Document segment -
------------------------------------------------------------
Joseph Culp On Technique For Developing Characters, Marriage, And Healing Childhood Wounds
Posted Feb. 28, 2012, 12:56 am
Beverly Cohn / Editor-At-Large
Santa Monica resident Joseph Culp grew up the son of Hollywood icon, Robert Culp. He has carved out a successful career as an actor, writer, and filmmaker and has had a recurring role on the television hit series “Mad Men.” He is currently appearing in Raymond J. Barry’s “Awake In A World That Encourages Sleep” at the Electric Lodge in Venice where he also runs the Walking Theatre Workshop where new projects are developed for theatre and film. He has several projects in the works including a black comedy feature he plans to direct called “Men’s Group,” which he co-wrote. He is also working on the restoration of his father’s 1969 civil rights documentary “Operation Breadbasket,” a film about young Reverend Jesse Jackson who led Martin Luther King’s economic boycott program. Culp plans to shoot new footage with Jackson and other civil rights leaders to coincide with the re-release of his dad’s landmark film.
This multi-talented man recently sat down with The Mirror for an exclusive interview conducted at the Casa del Mar hotel and the following has been edited for continuity and print purposes.
What was your process for developing the character of Paul in “Awake In A World That Encourages Sleep?”
Culp: The process of a character coming to life is a very mysterious process that always fascinates me. If you just start with learning the words, then through repetition they start to move into your body and awaken certain things that you identify with personally in the character. Certainly this is a role that is very much the opposite of how I think of myself. I’m not a conservative person or intensely political and don’t relate to Paul’s values and lack of empathy. I do relate to his passion for what he believes in, even if it’s to the sacrifice of the people around him.
You and Ray have similar technique training. Can you comment on that?
Culp: Ray and I both have extensive training. I trained for probably 20 years at HB Studio in New York with Uta Hagen and we both studied with the late character actor Kenneth McMillan, who was a brilliant teacher. That’s a process that matures you, hopefully, to the point where you can say these words over and over and allow certain things to take place without forcing, without using any tricks, with just allowing your psyche to meld with the material until something happens.
Has your technique changed over the years?
Culp: After years of trying to approach plays from an intellectual place, like working out all the beats (transitional moments) and knowing exactly what we’re doing, we threw that all away. We committed to the words and to being with each other. By not caring so much, the scene or whatever we’re working on, will take on something extraordinary. Maybe someone bursts into tears, maybe they laugh uproariously, maybe it becomes dangerous, but it’s because we’re allowing anything to happen. Then something gets sculpted over time where the performance does get defined, partially by the words you have to believe in, and partially by the process of elimination where finally there are certain actions that are appropriate and make sense.
You’ve done a lot of work in film and stage. What are the advantages and disadvantages of both?
------------------------------------------------------------
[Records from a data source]
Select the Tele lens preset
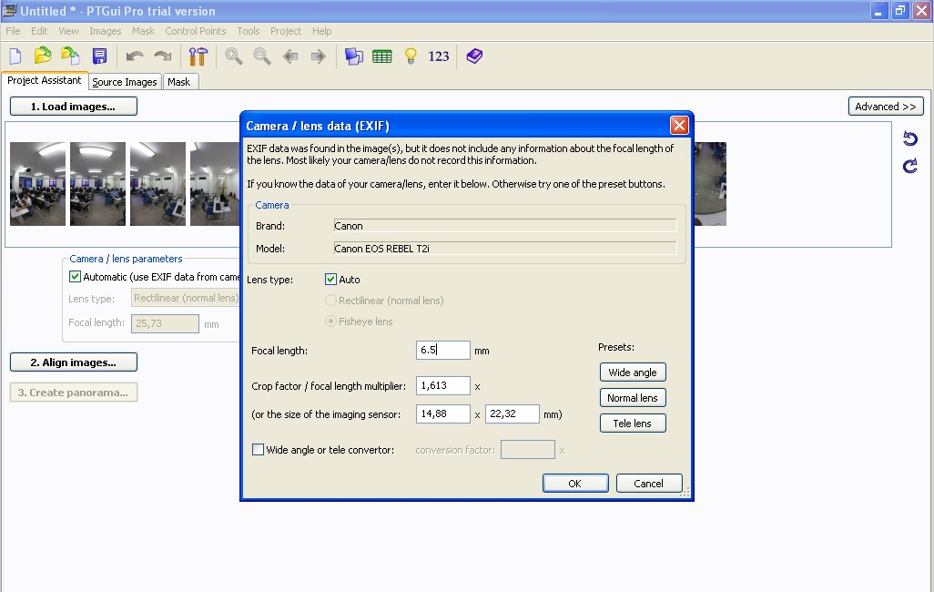This screenshot has height=592, width=934. click(633, 424)
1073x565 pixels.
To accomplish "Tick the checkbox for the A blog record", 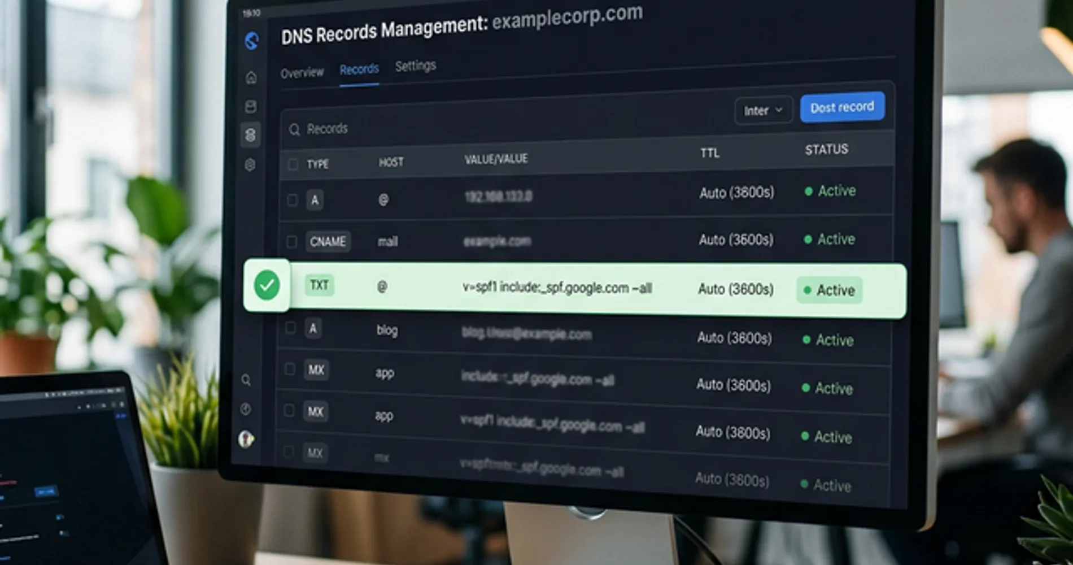I will point(290,328).
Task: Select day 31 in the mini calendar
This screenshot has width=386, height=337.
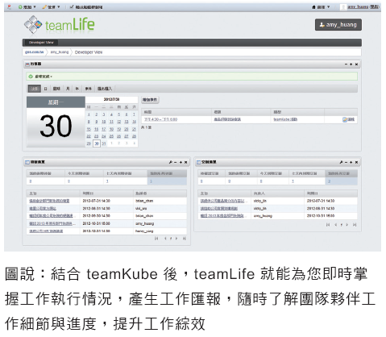Action: click(x=104, y=144)
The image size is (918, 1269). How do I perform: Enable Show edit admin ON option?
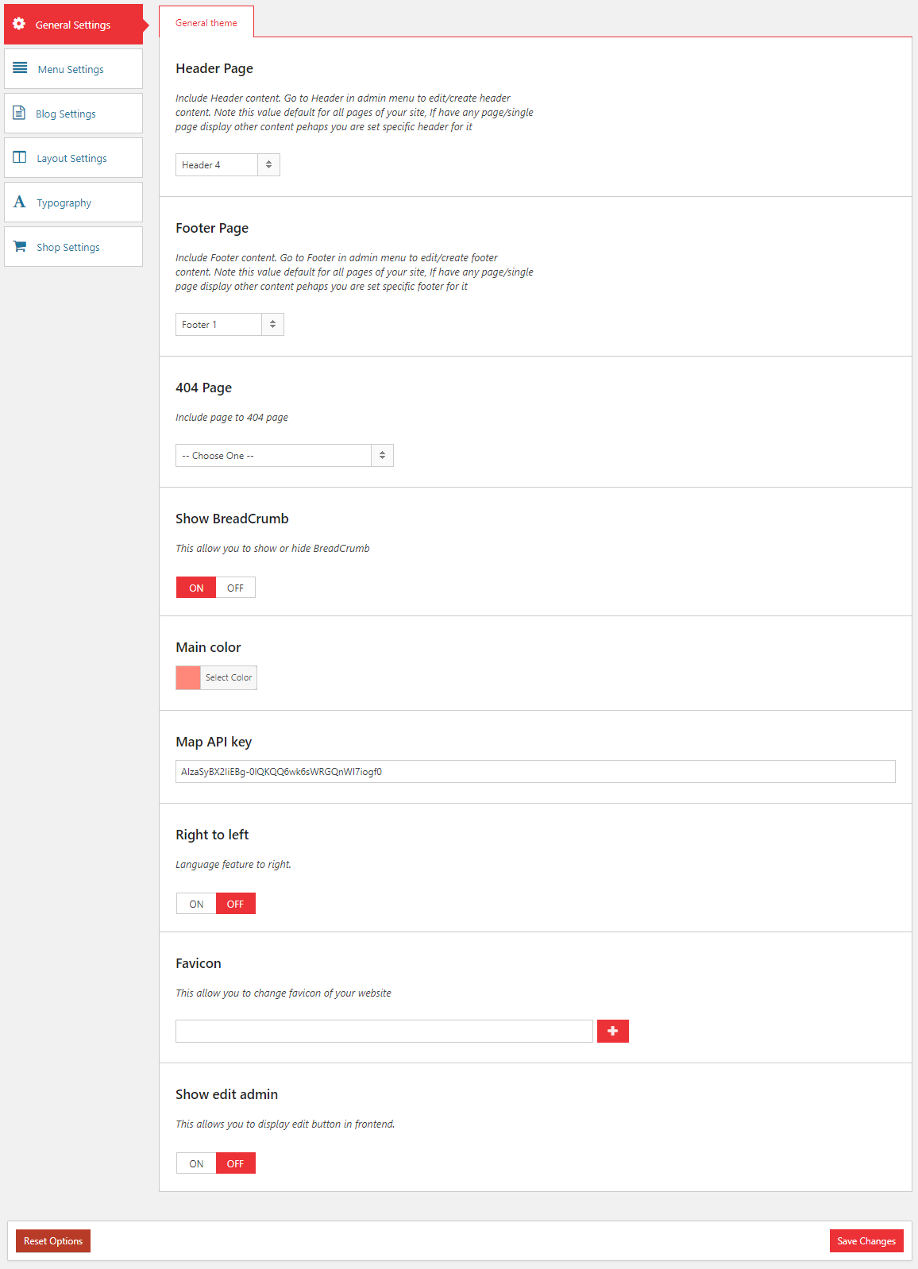point(196,1163)
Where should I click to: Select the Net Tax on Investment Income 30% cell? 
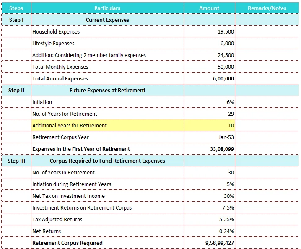click(x=209, y=196)
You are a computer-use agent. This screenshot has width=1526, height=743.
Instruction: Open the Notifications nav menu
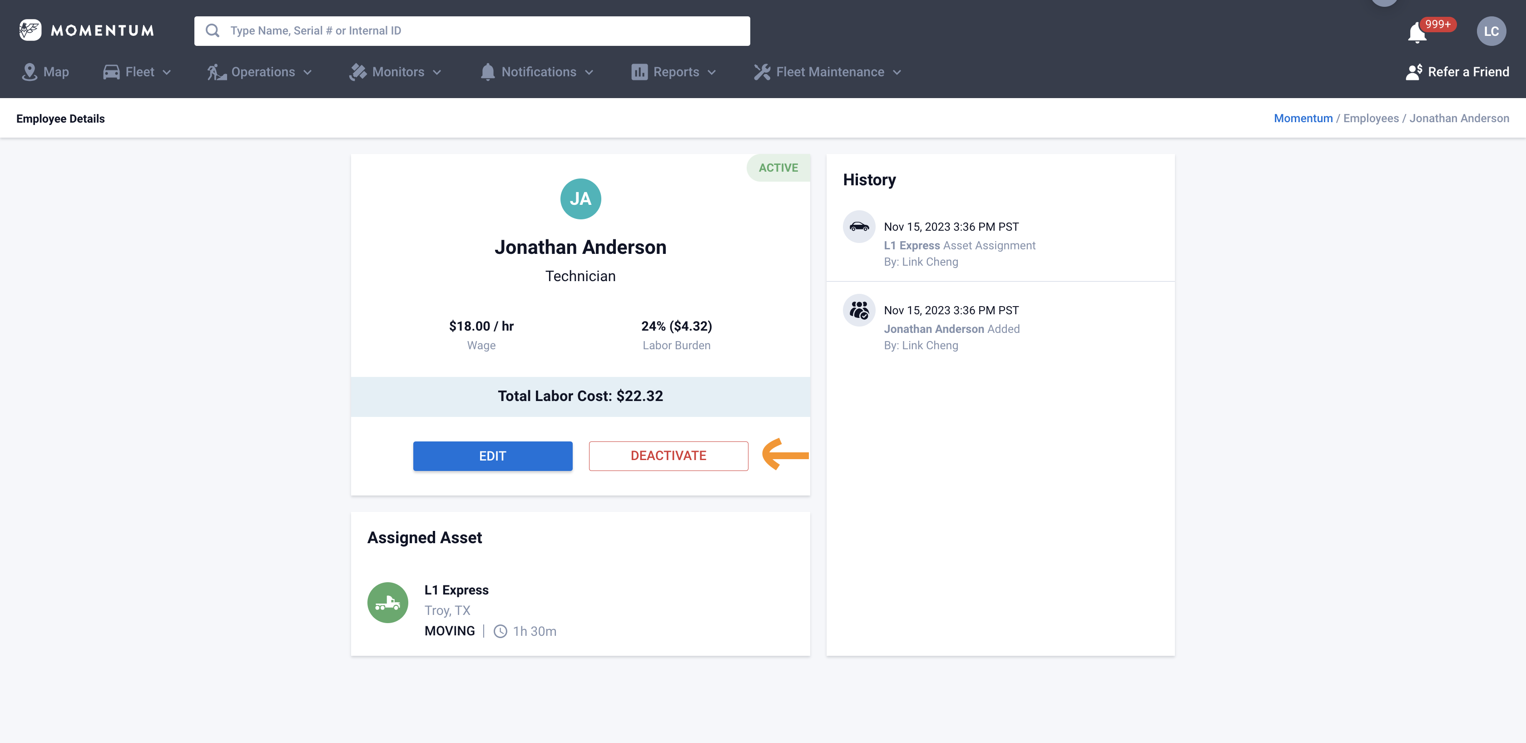tap(537, 72)
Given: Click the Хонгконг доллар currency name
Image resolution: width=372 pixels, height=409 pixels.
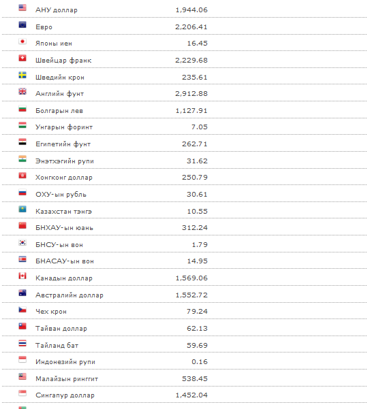Looking at the screenshot, I should [64, 178].
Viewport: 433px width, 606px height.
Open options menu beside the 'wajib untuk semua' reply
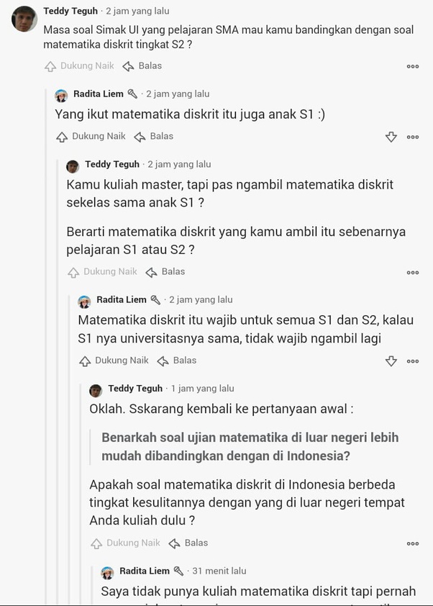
------------------------------------------------------------
What to do - Pick up the interview with Joseph Culp after its final sentence and keep it going.

Response to the exercise -
Culp: Film, for the most part, is a very naturalistic medium, meaning that the human behavior you create on film is instantly recognizable. But in the theatre, so many other things are possible, which is what’s so marvelous about it. Sure, there’s naturalistic plays – Tennessee Williams, Arthur Miller – their works are brilliant and challenging. You can also create plays like Ray’s that have interesting modes of behavior or rhythms of speech that make statements about our humanity – about our culture. There are whole worlds that can be presented on a stage whereas in film, you are beholden to a much more generally realistic regimen. So, as an actor, there are roles you can play on the stage that you would never be cast for in a film.
What are your thoughts about having to sustain an emotion on stage versus film?
Culp: That’s both the challenge and the fun of theatre. I often think of it like a ritual. The lights go up and you go out there for an hour or two and create something live for the first time, and it will never been seen again. The energy that goes into that is both exciting and terrifying. But when you come off of a good performance, there’s a satisfaction in your body and in your mind where you feel like you met the task, whereas in film, you’re getting a minute or two at a time and it’s hardly satisfying. I like being in movies and I like to watch movies and if I do a good job, I think wow, I’m part of a good movie. But, satisfaction? You’ll never have it. It’s the director’s satisfaction, if anything.
As a child, did you understand that your dad (Robert Culp) was a big movie star or was he just dad and how did it affect you?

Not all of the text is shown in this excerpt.